Write out only the tail of the records, beginning at the line containing "Task: Collapse all" and including the last line, exactly as written.

── RECORDS FOR THIS EXERCISE

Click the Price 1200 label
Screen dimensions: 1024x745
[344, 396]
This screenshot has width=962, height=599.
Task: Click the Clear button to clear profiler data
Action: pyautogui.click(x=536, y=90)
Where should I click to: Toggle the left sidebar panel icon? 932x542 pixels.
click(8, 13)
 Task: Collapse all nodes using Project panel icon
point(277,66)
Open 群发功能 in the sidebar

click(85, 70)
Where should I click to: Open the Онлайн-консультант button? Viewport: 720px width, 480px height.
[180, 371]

────

■ YOUR SOLUTION ■
 Task: Collapse all nodes using Project panel icon
point(277,66)
Open 群发功能 in the sidebar

click(85, 70)
Where should I click to: Open the Онлайн-консультант button? Viewport: 720px width, 480px height.
[180, 371]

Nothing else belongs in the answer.